Sports Minister Steve Tshwete has taken steps - described as draconian by opposition parties - to empower his ministry to intervene in and control the affairs of South Africa's sporting federations.
The politically ambitious Tshwete's career ambitions were jolted by his crushing defeat in an election contest against Terror Lekota for the national chairmanship of the African National Congress last December but he has fought back with plans to expand his ministry's role.
Two bills have been drafted to achieve that end: the South African Sports Commission Bill, which provides for the establishment of a Sports Commission, and National Sport and Recreation Bill, which sets Tshwete up as the generalissimo of South African sport and recreation.

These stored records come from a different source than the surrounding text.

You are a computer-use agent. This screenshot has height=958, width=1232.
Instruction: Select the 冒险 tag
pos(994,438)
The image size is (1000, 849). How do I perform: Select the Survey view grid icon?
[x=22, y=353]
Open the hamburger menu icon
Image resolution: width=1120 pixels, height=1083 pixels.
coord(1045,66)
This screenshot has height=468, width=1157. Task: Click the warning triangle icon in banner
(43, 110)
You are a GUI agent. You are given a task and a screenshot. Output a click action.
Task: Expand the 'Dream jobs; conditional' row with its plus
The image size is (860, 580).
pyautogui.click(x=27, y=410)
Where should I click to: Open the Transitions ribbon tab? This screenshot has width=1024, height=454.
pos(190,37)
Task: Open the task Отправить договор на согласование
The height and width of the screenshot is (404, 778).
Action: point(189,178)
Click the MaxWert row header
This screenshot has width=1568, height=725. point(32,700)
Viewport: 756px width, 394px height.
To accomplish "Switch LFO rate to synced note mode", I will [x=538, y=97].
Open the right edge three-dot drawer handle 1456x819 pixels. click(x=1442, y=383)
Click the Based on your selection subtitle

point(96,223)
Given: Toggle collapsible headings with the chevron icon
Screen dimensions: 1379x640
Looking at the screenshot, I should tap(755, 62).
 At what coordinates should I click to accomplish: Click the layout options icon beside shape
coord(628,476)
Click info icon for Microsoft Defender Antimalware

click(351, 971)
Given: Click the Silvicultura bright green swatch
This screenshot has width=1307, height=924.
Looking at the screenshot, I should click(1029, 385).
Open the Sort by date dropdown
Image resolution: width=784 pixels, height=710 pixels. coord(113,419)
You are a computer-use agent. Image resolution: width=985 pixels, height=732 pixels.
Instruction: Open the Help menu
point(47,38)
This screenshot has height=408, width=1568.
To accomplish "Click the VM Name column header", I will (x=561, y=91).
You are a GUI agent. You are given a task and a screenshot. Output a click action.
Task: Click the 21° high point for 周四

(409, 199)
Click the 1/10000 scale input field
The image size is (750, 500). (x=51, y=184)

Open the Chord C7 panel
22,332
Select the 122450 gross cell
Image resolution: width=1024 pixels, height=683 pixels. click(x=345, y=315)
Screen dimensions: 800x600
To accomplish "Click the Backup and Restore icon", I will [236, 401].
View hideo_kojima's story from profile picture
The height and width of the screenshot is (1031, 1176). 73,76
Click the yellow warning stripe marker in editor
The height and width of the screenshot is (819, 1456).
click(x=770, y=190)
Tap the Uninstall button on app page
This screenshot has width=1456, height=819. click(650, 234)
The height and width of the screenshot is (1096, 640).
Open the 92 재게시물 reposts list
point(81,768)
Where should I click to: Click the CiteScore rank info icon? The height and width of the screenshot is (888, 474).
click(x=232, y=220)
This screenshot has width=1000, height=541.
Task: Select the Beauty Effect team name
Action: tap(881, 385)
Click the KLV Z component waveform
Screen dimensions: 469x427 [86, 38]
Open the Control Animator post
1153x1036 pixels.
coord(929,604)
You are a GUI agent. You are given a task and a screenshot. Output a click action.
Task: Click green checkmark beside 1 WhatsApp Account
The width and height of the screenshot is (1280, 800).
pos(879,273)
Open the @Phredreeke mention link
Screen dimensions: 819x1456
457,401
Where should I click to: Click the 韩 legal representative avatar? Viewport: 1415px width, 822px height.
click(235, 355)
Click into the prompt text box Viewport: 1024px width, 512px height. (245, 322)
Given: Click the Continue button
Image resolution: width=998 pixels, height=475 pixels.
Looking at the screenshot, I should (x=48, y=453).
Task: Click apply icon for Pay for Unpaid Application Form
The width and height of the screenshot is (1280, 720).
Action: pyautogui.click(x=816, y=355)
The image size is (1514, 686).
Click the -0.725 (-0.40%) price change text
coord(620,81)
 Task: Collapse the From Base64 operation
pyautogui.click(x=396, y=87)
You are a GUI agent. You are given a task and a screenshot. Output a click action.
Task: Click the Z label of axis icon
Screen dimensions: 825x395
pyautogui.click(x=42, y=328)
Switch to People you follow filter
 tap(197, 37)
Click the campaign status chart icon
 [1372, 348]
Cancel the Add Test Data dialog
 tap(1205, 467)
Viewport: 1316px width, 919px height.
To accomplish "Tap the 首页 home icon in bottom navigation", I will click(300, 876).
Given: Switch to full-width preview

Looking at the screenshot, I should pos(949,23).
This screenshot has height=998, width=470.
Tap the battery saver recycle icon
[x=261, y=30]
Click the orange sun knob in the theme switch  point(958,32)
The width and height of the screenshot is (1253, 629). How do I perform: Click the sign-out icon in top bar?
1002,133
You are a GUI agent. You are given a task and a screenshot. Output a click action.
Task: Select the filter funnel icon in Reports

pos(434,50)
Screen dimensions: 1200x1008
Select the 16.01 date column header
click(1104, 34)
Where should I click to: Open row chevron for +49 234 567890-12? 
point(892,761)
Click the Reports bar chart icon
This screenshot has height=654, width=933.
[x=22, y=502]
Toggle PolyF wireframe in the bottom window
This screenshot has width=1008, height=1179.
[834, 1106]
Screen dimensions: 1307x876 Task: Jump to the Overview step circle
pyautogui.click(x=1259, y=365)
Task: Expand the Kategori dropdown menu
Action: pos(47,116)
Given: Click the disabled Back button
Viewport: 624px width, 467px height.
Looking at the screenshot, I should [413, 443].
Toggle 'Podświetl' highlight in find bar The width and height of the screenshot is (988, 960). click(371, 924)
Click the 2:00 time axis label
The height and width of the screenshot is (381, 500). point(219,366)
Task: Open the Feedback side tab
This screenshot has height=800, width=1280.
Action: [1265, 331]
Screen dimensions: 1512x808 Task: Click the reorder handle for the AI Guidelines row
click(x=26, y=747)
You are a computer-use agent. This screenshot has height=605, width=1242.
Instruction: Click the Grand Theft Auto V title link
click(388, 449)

Unlike the National Sports Council - which waged a successful political war to unseat the immediate past president of the South African Rugby Football Union, Louis Luyt - the Sports Commission will be a statutory body with prescribed legislative powers.
The 32-member Sports Commission will almost certainly reflect the political dominance of the African National Congress.
The National Sports Council (NSC) and the National Olympic Committee of South Africa (NOCSA) will each elect seven members to the Sports Commission. Both, significantly, have ANC chairmen. That aside, the Sports Minister will appoint seven Sports Commission members, including its chairman and deputy chairman.
The most controversial aspect in Tshwete's proposed network to "co-ordinate" the administration of SA sport relates to interrelated clauses in the National Sport and Recreation Bill.
One compels sporting and recreational bodies to register with the Sports Commission in order to fulfil their administrative functions lawfully.
Another stipulates that it will be an offence, punishable by a fine (no limit is specified), or imprisonment for up to two years, or a combination of both, for officials to organise sporting or recreational events if registration has not taken place.
The bill offers the bland assurance that registration will not diminish the independence of sporting and recreational institutions. At the same time, however, it empowers the minister to "determine general policy" in sport and recreation and states unequivocally that the policy is binding on "all parties."
The minister's power is justified in terms of laudable aims. These include "correcting imbalances," "promoting equity and democracy" and "instituting affirmative action controls."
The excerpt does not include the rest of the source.